(Reading text)
Prosecutors said Jones strangled and beat his children, ages 1, 2, 6, 7 and 8, in their Lexington home in August 2014 after snapping over the middle child breaking an electrical outlet.

For much of his defense, Jones' lawyers called doctors and other experts to discuss a brain injury he suffered in a car crash as a teen and whether Jones, 37, had schizophrenia which would have prevented him from knowing right from wrong as he killed his kids.

But on Wednesday, testimony shifted to the babysitters and Jones' father, who said on the witness stand that his son wasn't worthy to raise children because of his overly religious beliefs.

[ALSO READ: Mom of 5 slain South Carolina children sobs on stand at ex-husband's trial]

Joy Lorick was a babysitter who accompanied the Jones family to Disney and on a beach vacation in the months before their deaths. She cried as she remembered how much fun the children had on those trips and as defense lawyers showed pictures of the beaming children with Cinderella and with mouse ears on.

(Dataset extract)

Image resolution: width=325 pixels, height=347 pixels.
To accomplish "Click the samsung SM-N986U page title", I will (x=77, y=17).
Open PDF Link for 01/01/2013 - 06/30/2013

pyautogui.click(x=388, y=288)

(Goal)
In the trial article, what did the middle child break, according to prosecutors?

(Answer to the task)
An electrical outlet.